Monday, January 30, 2012

Monday Momism: A Letter to Uncle Sam

Dear Uncle Sam,

How are you?  It's been awhile since I wrote but family still needs to stick together, especially in hard times.  I've heard things are pretty rough for you right now, being the government and all.  I almost didn't write this but you didn't raise me to be that way.

Uncle Sam, I was honored to go to war for you and the rest of our family.  Our name, America, is one I am proud to have.  Sure, we have our problems and in all honesty, I don't understand the cold shoulder I have gotten since coming home but I want you to know that if you needed me, I would rise up and defend you again today.

All families have problems, Uncle Sam, and I understand this.  I do need to say I'm not quite sure why the problems of combat are pushed aside but I am trying to trust the uncle I was always taught to respect.  I'm an adult, though, not a child, and I have to admit I see things that puzzle me.

Our children are told not to pledge allegiance to your flag or bring God into things, yet you allow a church to celebrate the death of my comrades? 

My mother gets upset and goes Mama on people when they put me down because, even though she wasn't in a war zone, she sees how it changed me.  Her favorite expression when she deals with people who aren't “perfect” and like to indulge in things they shouldn't is “He has a brain injury from war, what's your excuse?” 

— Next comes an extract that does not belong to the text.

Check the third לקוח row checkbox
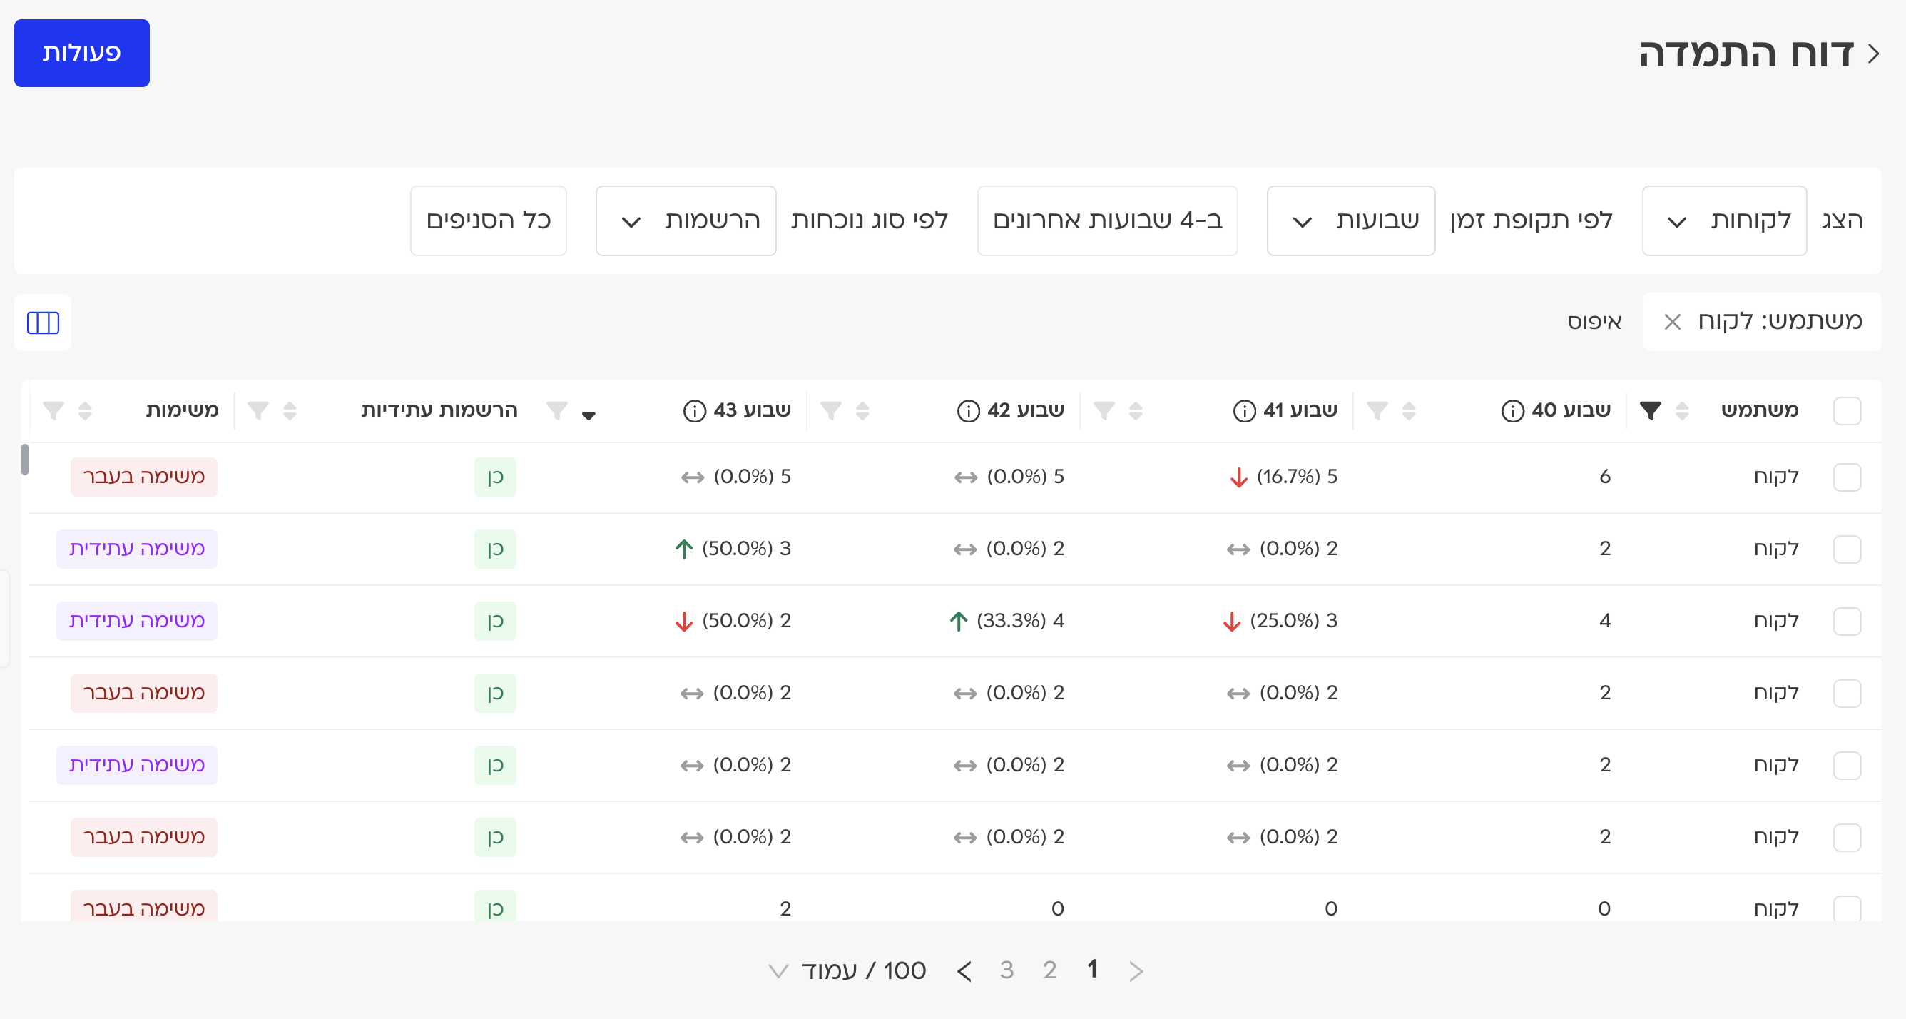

Okay, even now, Uncle Sam, honesty has to prevail.  I'm the Mama.  I started this letter as if it were from a veteran but it isn't.  It's from the mom of one of your descendants, a young man who left for war at the age of 19.  He went for me, his brother and sister, and for you.  He was raised that family is family and worth fighting for. 

Just as he fought for you, I will continue my fight for him, even on, ESPECIALLY on, his bad days.  No, his brain injury isn't an excuse.  It's a fact. 

You wear your uniform even today, Uncle Sam.  I see it in all your pictures.  Try to remember those who are wearing it or have worn it in the past.  The irony is, most of those making decisions that affect us have never faced what our troops and veterans have.  Truth is, I'm not sure they could handle it. 

I'm going to end this letter now, Uncle Sam.  I really do hope you are doing better than what I'm hearing in the news.  We should get together some time and have coffee and catch up.  Maybe if you spent time with family, you would be reminded of who you really are.  

Have a wonderful day, week, month and year.  Oh, and Uncle Sam?  If you ever need to talk or just say hi, I'm here.   We all are.